=== Data listing ===

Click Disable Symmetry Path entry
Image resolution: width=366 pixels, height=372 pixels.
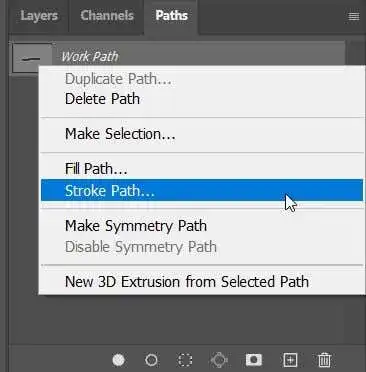[202, 247]
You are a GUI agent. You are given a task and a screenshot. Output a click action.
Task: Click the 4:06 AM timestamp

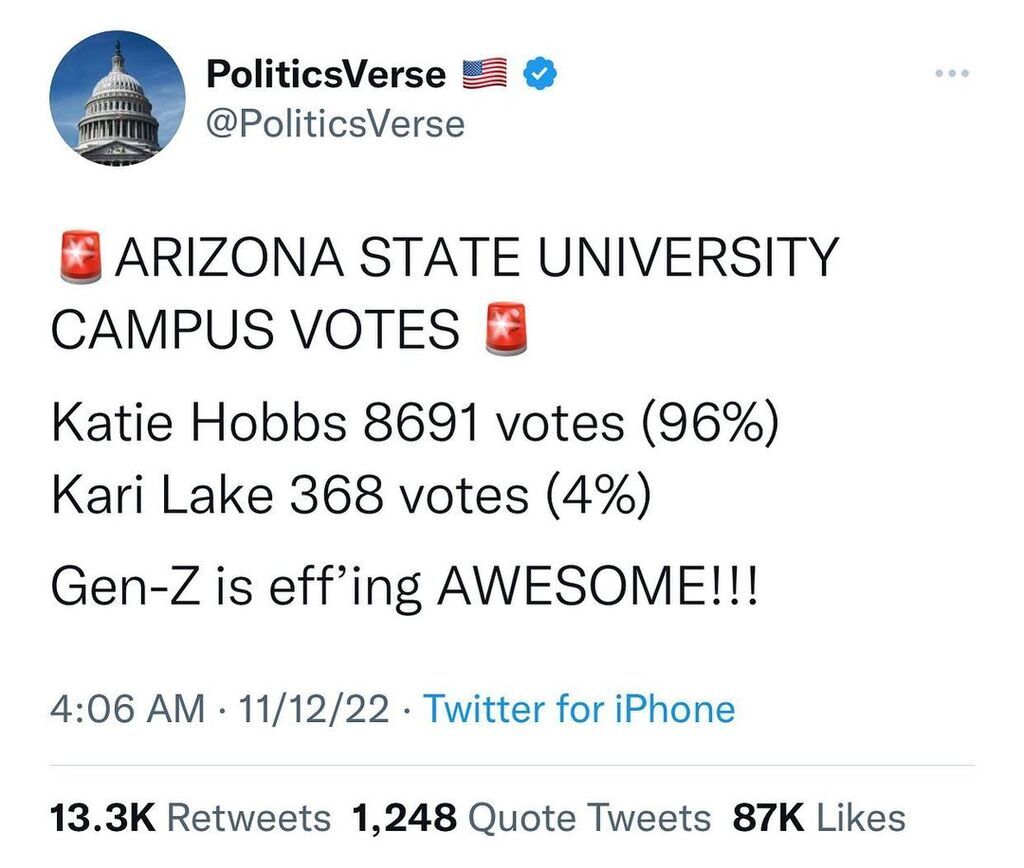(127, 709)
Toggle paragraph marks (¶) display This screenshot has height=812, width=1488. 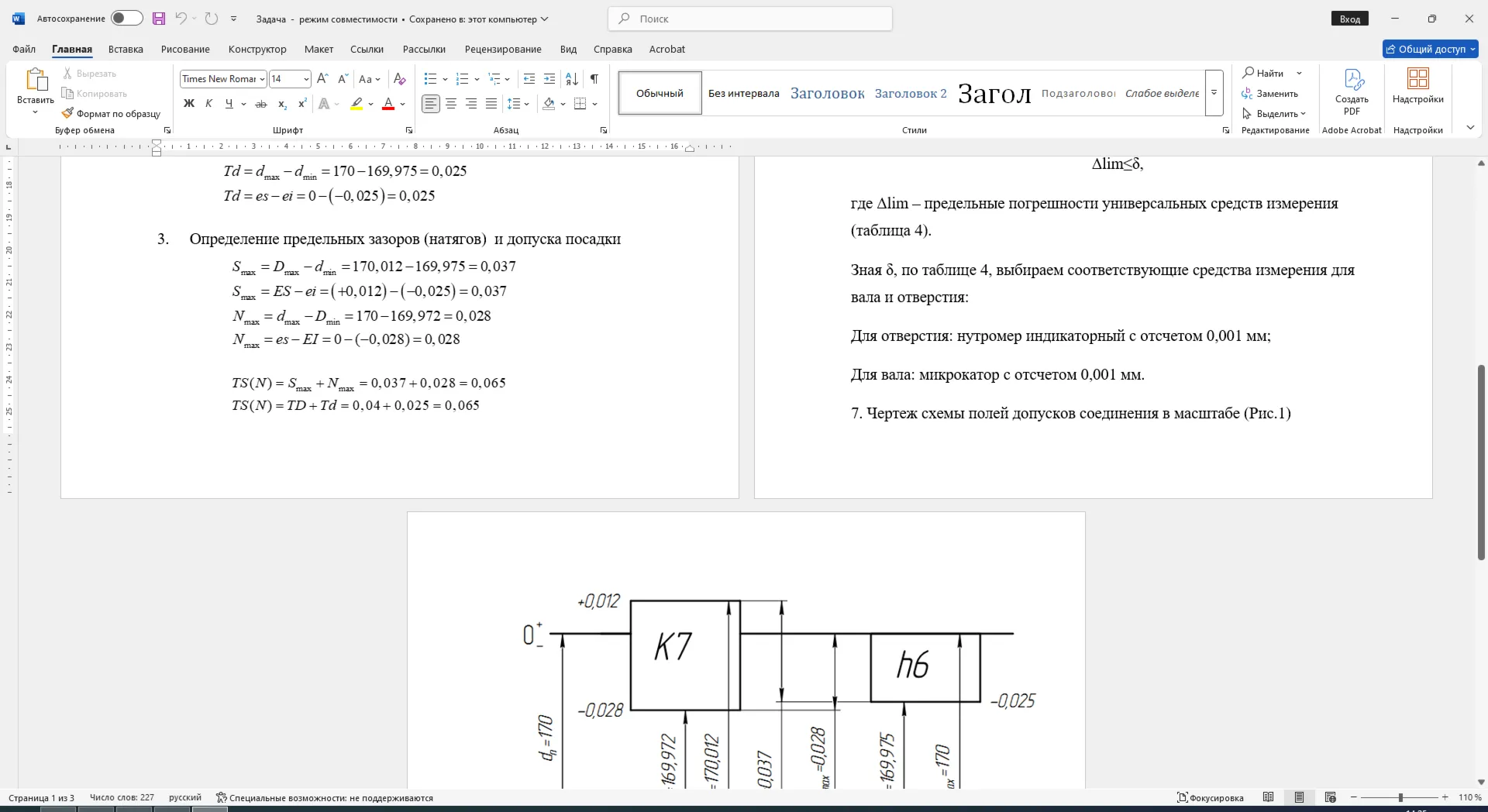pyautogui.click(x=594, y=79)
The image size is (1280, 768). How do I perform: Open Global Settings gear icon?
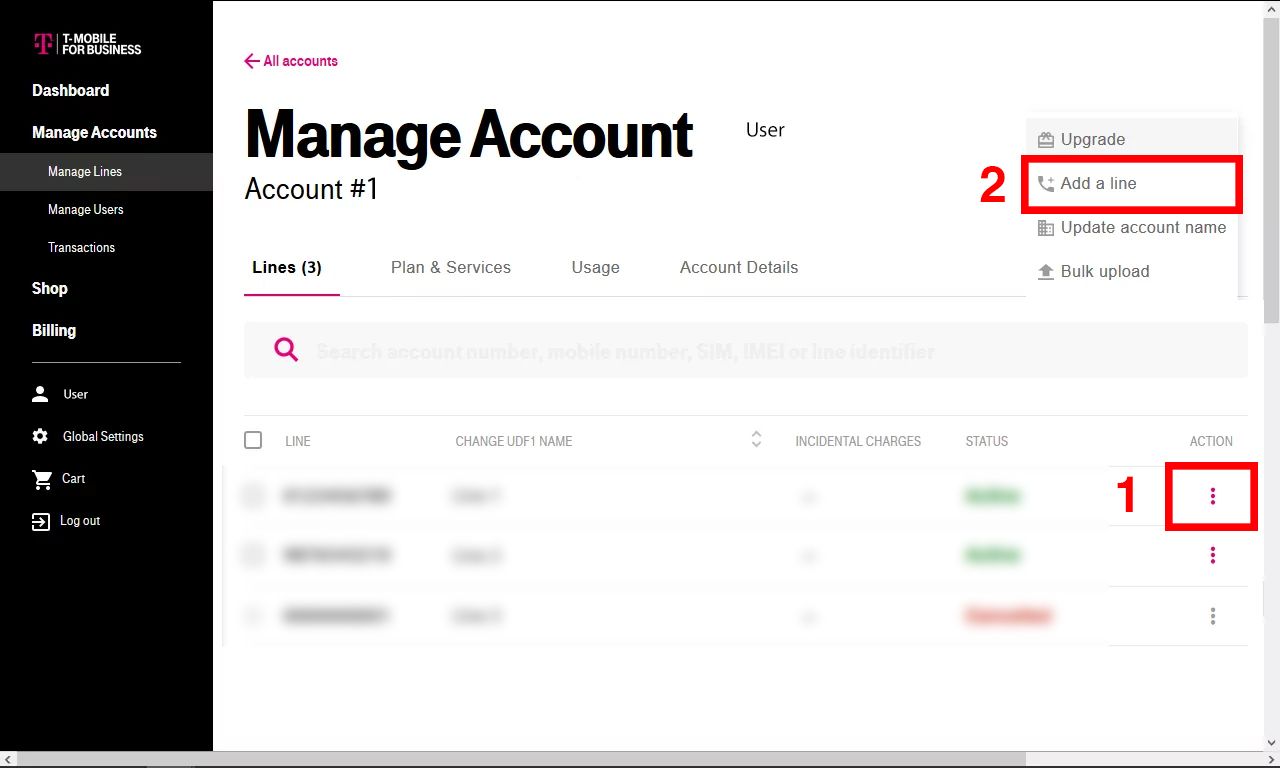(40, 437)
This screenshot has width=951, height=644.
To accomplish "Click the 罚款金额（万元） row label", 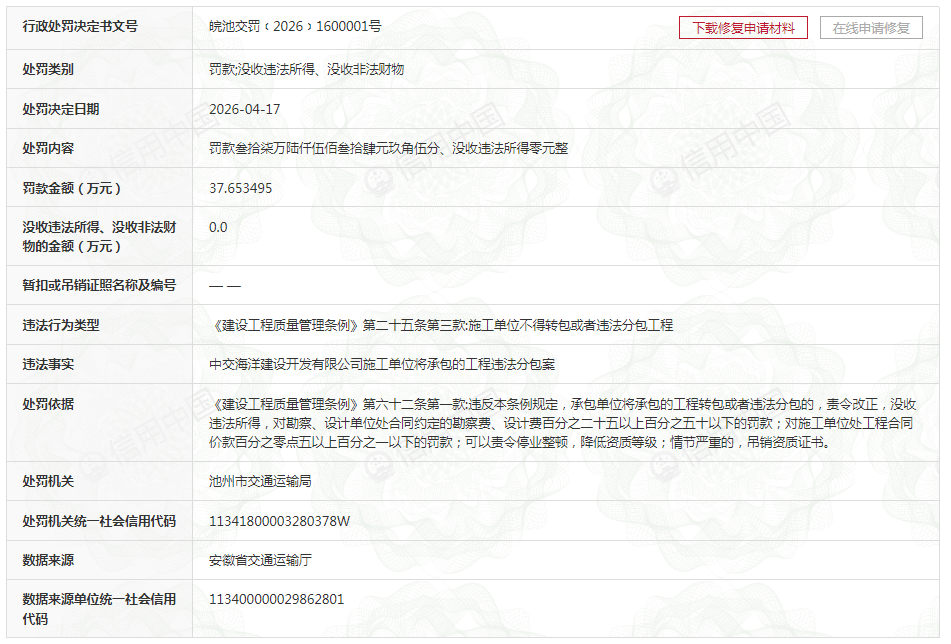I will pyautogui.click(x=72, y=188).
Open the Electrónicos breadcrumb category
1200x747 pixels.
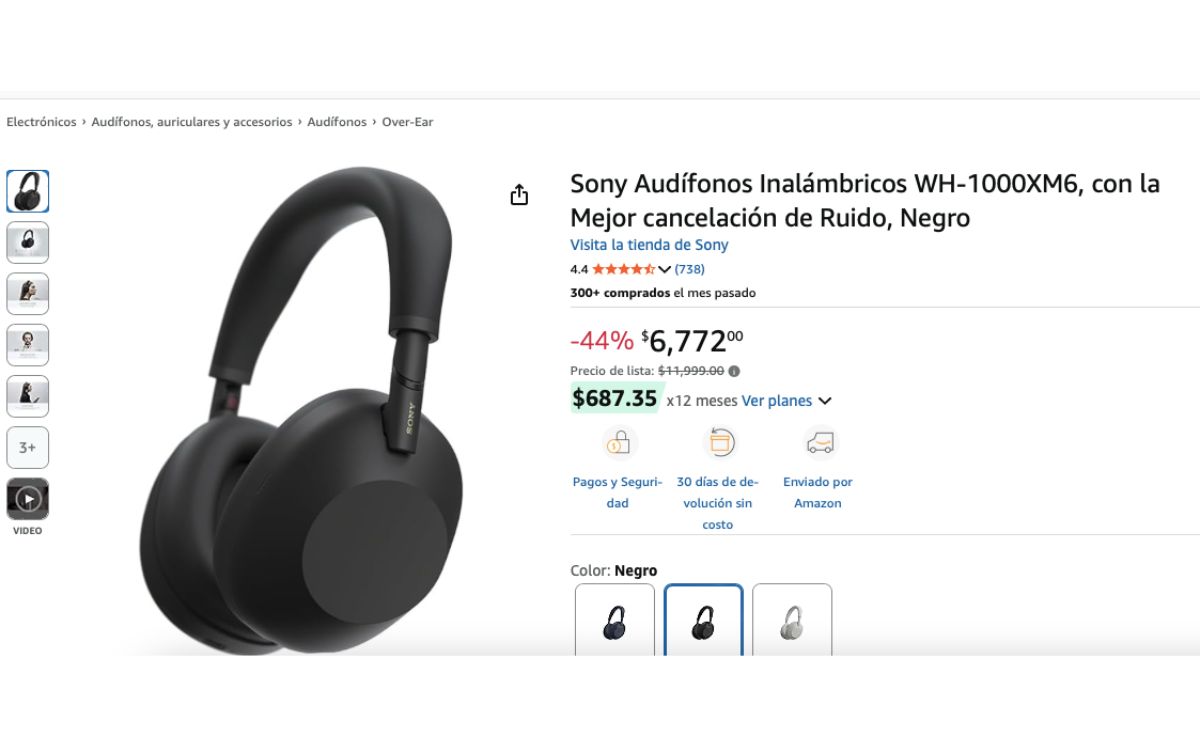pos(41,122)
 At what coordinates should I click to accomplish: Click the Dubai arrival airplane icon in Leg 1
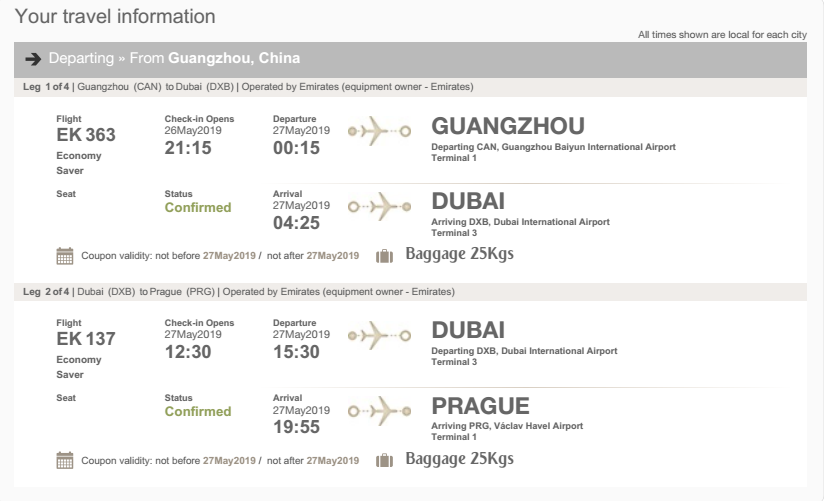[x=379, y=207]
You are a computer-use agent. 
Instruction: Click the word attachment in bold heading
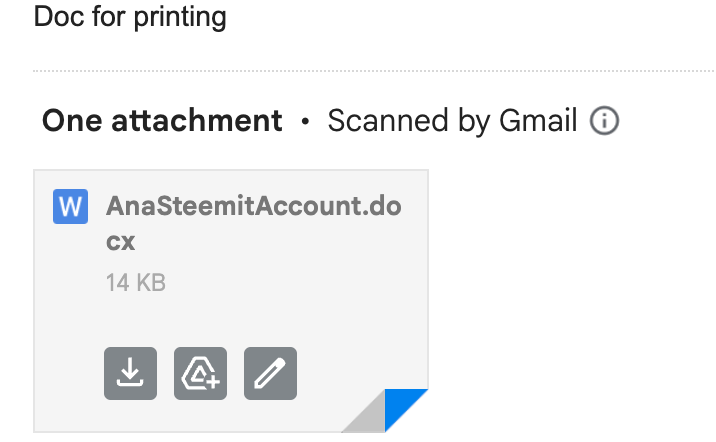point(197,121)
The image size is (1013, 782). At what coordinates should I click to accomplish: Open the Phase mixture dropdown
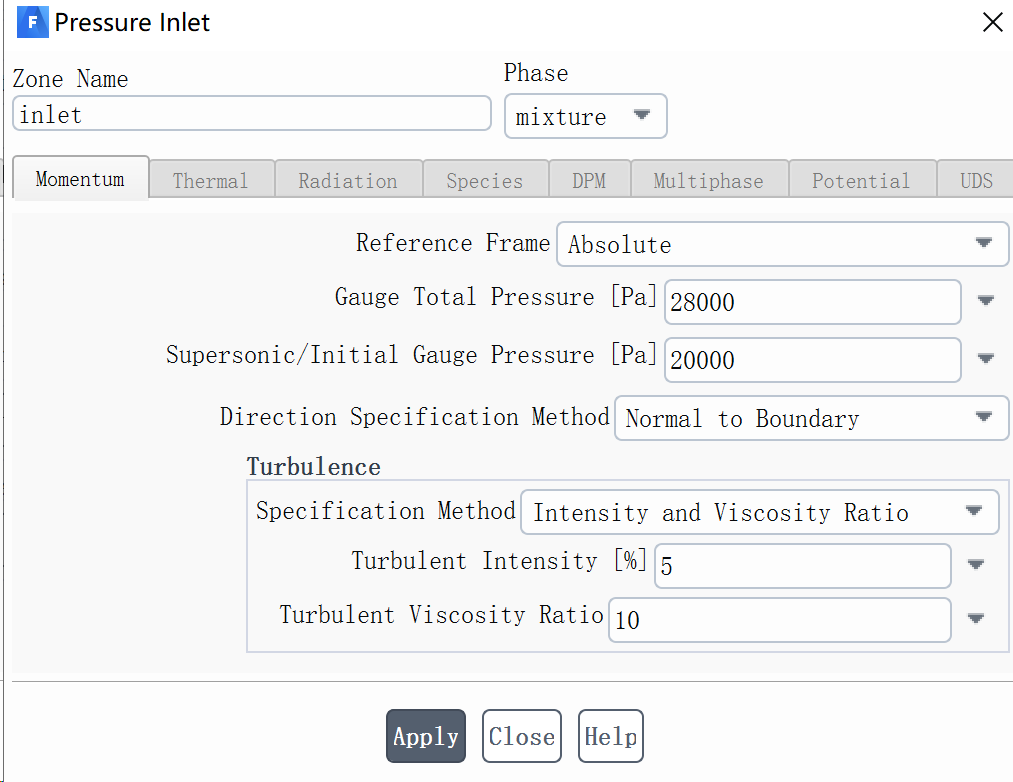point(585,117)
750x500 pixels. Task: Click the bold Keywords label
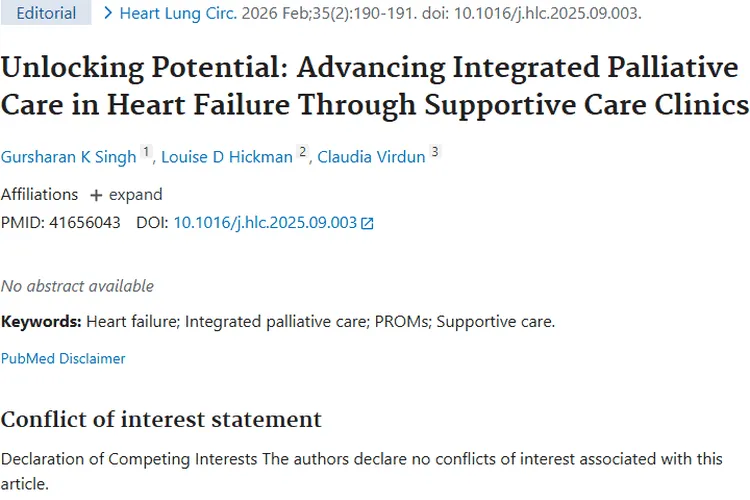click(x=41, y=322)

===

With all pictures excluded, output exactly the lines from the one containing "Open the Electrónicos breadcrumb category" through the final line of the entries, inclusive.

→ **Answer for this exercise**:
Open the Electrónicos breadcrumb category
1200x747 pixels.
pos(41,122)
 At what coordinates should I click to accomplish: Click the Dubai arrival airplane icon in Leg 1
[x=379, y=207]
You are a computer-use agent. 
Instruction: Click the word attachment in bold heading
point(197,121)
The image size is (1013, 782). At what coordinates should I click to accomplish: Open the Phase mixture dropdown
point(585,117)
750x500 pixels. Task: Click the bold Keywords label
click(x=41, y=322)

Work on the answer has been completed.